/---

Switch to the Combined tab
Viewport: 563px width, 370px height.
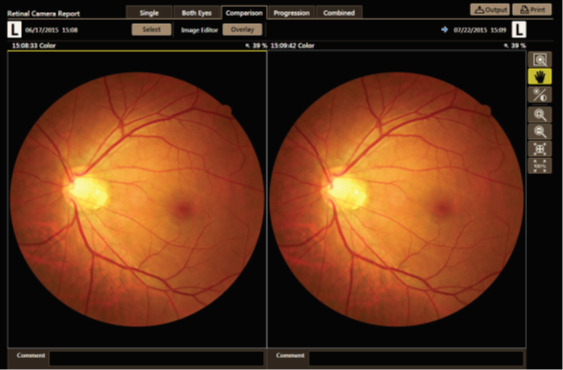(339, 13)
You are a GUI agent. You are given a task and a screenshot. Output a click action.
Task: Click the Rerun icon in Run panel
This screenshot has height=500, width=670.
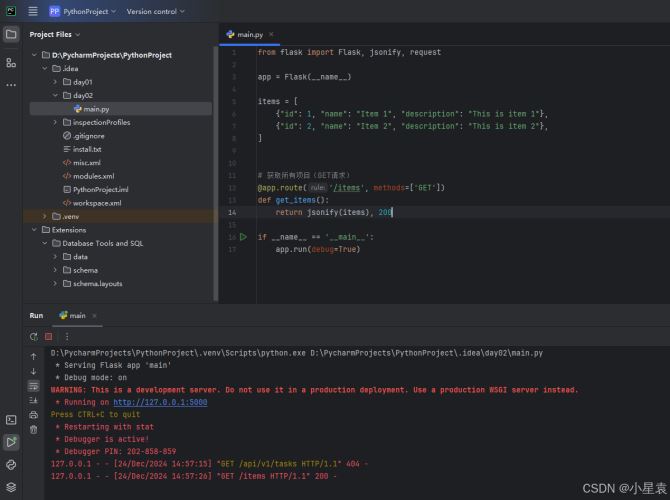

\---

▶ **Task prompt**
Rewrite the data from the line containing "You are a GUI" through the end, replacing "Rerun icon" with "Stop icon" and changing nothing else. Leave the pictures out of your answer.

▶ **Solution**
You are a GUI agent. You are given a task and a screenshot. Output a click action.
Task: Click the Stop icon in Run panel
This screenshot has height=500, width=670.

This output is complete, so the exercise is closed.